Por suerte, esta vez el recuerdo dura tan poco como los anteriores, haciéndome sentir la más profunda tristeza, pero yéndose después de unos segundos, cosa que nunca antes había ocurrido. Ese sentimiento solía venir para quedarse. Hoy no. Ya se ha apagado. Del recuerdo solo queda humo que se ha perdido en el viento. A lo lejos, el sol ya está casi totalmente hundido en el agua azul, rodeado por nubes ahora teñidas de mil tonos de rojo, naranja y rosa. “Queda uno, el último. ¿Lo echamos a medias?”. “Sí por favor. Lo necesito.” digo. Vi aquella dosis de reminiscencias del pasado, que esta vez se encendía en su boca. En cuanto llega a mí el olor de la sustancia etérea que emana del pequeño cilindro al arder, me doy cuente de que este será el más fuerte.

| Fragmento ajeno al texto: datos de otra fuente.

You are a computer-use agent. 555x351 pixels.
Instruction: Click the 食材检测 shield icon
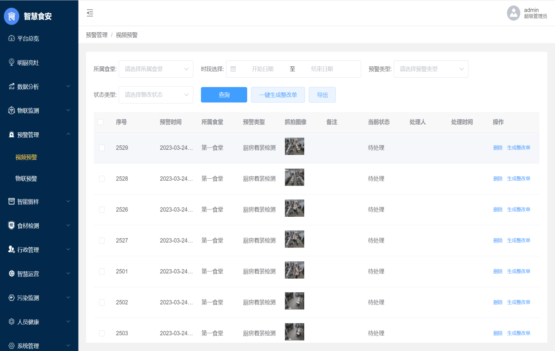tap(12, 226)
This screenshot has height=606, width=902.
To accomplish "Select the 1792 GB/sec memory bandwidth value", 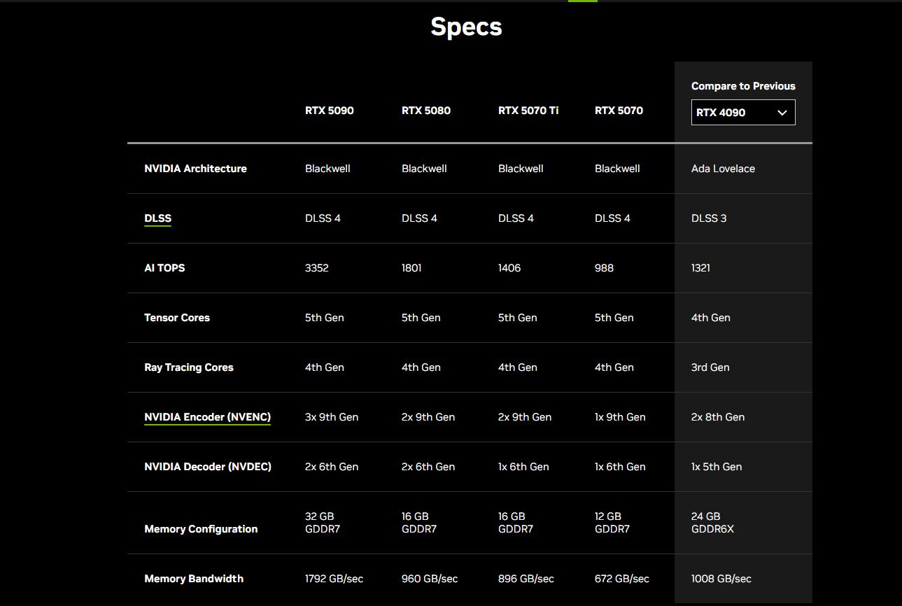I will tap(334, 579).
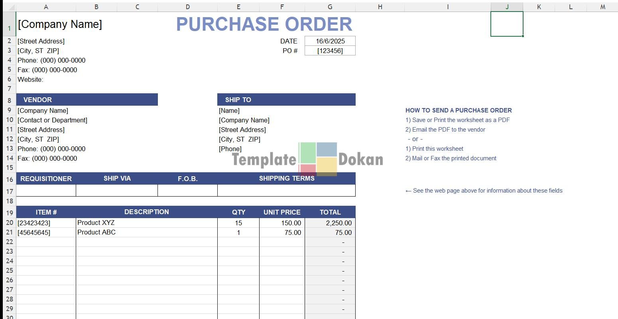Select the empty cell below SHIP VIA

click(117, 191)
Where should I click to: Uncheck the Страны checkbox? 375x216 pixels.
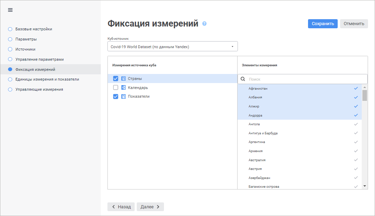(x=116, y=79)
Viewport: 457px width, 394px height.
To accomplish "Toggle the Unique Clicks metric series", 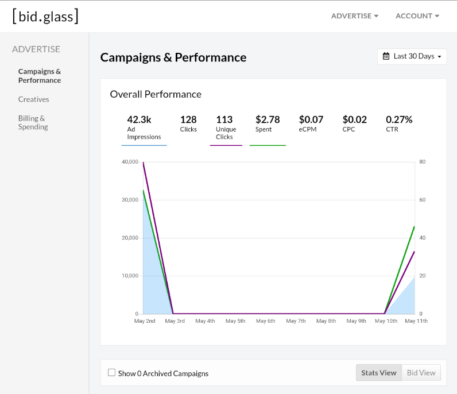I will [225, 128].
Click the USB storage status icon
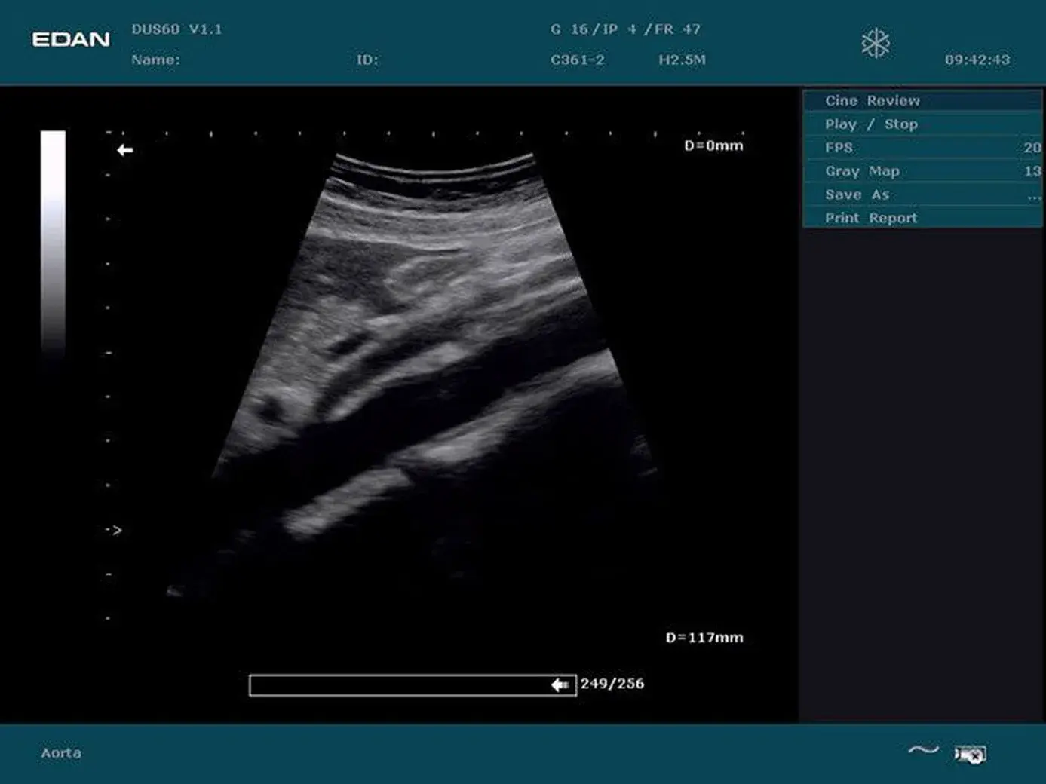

Con la primera calada, la memoria que llega a mí esta vez es la de una cara de admiración que llegaba desde un rincón del parque. Dos ojos negros gritaban que querían conocerme, ser parte de mí. Cuando me quise dar cuenta ya la acompañaba a casa cada día, guardando su mano entre las mías. Al llegar a su portal, un beso y dos caricias. Reunidos con más gente, al principio discretos, rozándonos las manos bajo un abrigo, besándonos a escondidas. Tiempo después perdimos las ganas de ocultarnos: nos besábamos en cualquier lugar, rodeados de cualquier grupo de personas sin ningún tipo de reparo. Nos queríamos, eso era innegable.

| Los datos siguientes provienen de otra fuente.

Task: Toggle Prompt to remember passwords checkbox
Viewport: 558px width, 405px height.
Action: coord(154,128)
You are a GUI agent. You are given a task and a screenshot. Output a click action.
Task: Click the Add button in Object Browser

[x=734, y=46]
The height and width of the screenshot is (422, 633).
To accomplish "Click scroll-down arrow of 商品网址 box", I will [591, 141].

La segunda calada me confirmó que nadie supo nunca la verdad. Los mismos labios que hoy sujetan un cigarro son los que no tenían necesidad de ello cuando podían rozar su piel. Los mismos dedos que sujetan el sobre cilíndrico en el que caben mis recuerdos son los que un día acariciaron todos sus rincones. No quedó un punto inexplorado, ni un lunar desconocido. Nadie lo supo. Devuelvo el cigarro manteniendo el humo en mis pulmones. Puedo estar seguro, nadie lo supo. Nadie conoció nuestras tardes de domingos. Nadie nos acompañó en el parque ni supo lo que ahí pasaba. Era, de verdad, amor. Era sentir, era querer. Era nacer, pero al revés: yo era un niño al salir de Ella, pero cuando estaba dentro no era nada, un cuerpo solamente útil para guardar un sentimiento. Ni siquiera eso. Mi cuerpo no era lo suficientemente grande como para albergar tanto querer. Quise con todas mis fuerzas que aquello no tuviera fin. Y se convirtió en eterno. Dicen que hay que tener cuidado con los sueños, porque a veces se cumplen. Se cumplieron. Los domingos nunca se borraron de mi mente. Cada noche vuelven a hacerme viajar a aquellos tiempos en los que fui feliz. Recibo el cigarro una vez más y al soltar el humo de la última calada vuelvo a la realidad.

Estamos a solas. Ella me enseña un paquete que tan solo unas horas atrás había guardado veinte pequeñas dosis de nicotina y alquitrán, alineadas de forma tan precisa que apenas quedaba espacio entre ellas. Ahora está vacía. Frente a nosotros podemos ver el fin del atardecer: el sol ha ido bajando durante los últimos minutos, quizá horas que hemos pasado juntos. Vemos la última huella de sol hundirse en la mar, y justo en el momento en que desaparece bajo el agua, un rayo verde ilumina el cielo, la mar y nuestras caras durante una fracción de segundo. Después, todo queda en silencio. Todo queda oscuro.